» THE TASK:
Every line below that carries the word "agent" needs to be copied.

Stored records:

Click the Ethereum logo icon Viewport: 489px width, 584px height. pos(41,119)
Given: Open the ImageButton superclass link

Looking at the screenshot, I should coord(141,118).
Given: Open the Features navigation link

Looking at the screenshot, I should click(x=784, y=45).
==
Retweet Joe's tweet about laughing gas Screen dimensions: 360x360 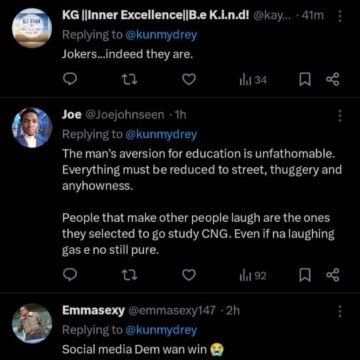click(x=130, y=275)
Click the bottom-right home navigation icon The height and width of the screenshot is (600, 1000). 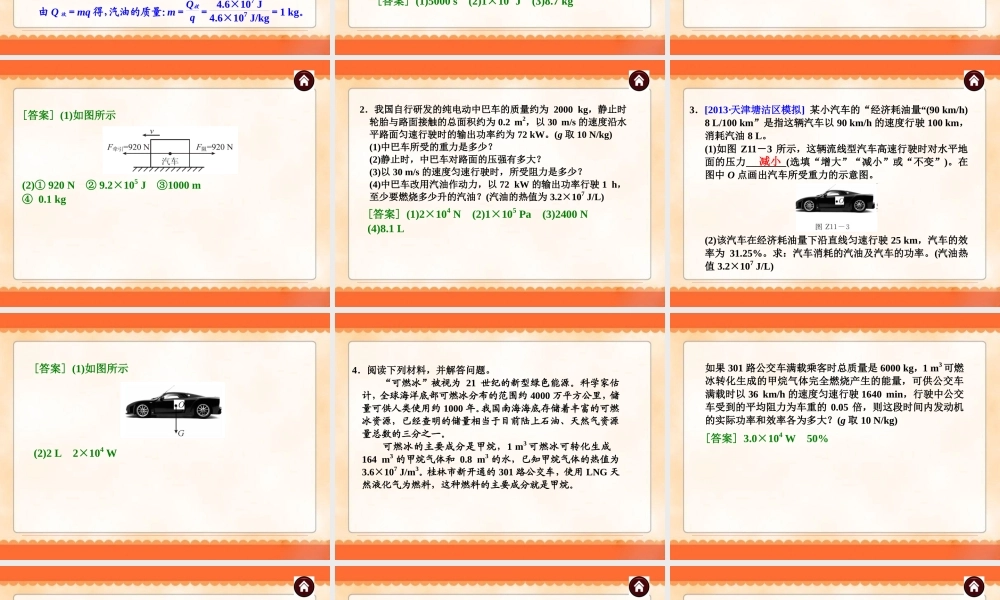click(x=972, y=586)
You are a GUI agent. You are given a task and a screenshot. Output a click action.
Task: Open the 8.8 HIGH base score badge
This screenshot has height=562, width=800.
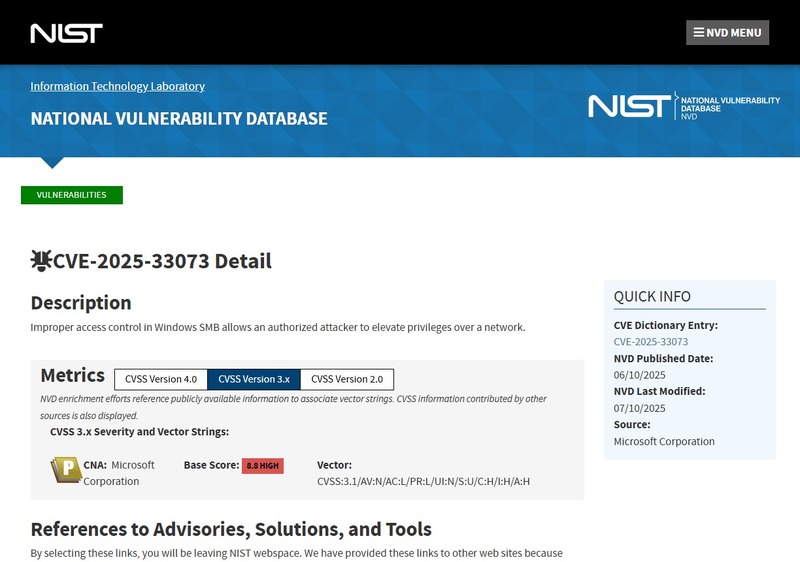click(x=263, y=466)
* * *
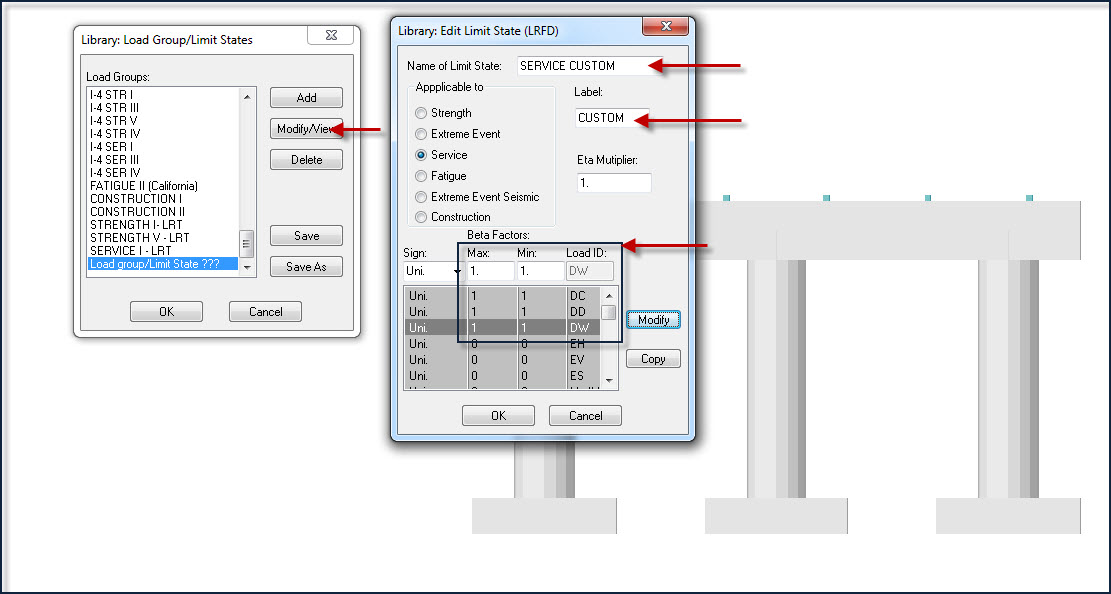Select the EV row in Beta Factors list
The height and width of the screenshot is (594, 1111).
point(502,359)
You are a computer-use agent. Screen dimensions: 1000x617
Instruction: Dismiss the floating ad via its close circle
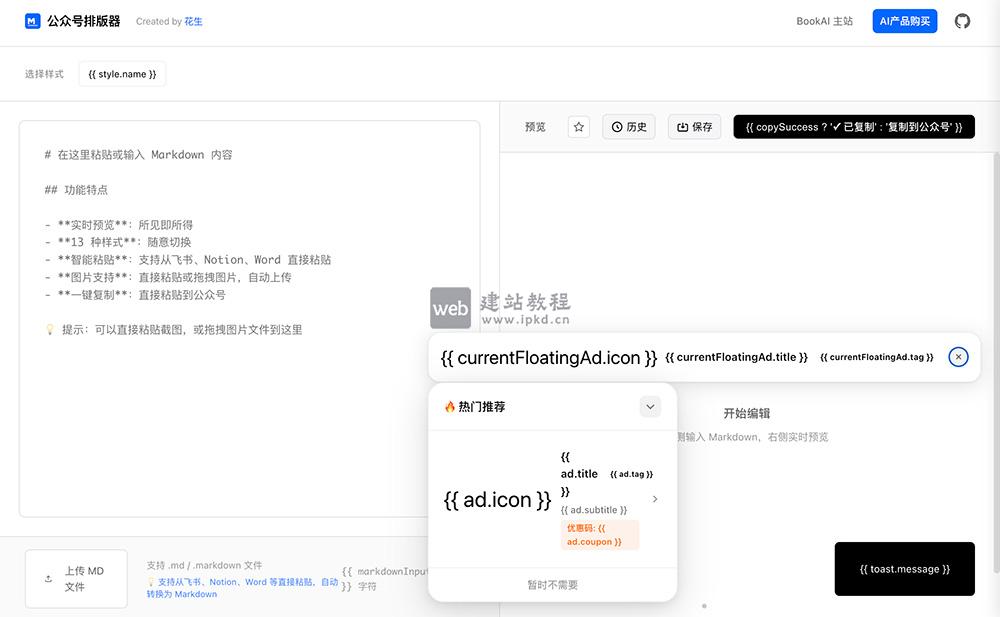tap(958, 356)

» RESPONSE AREA:
You are a GUI agent. You are given a task and a screenshot. Output a click action.
You are a computer-use agent. Screen dimensions: 1000x617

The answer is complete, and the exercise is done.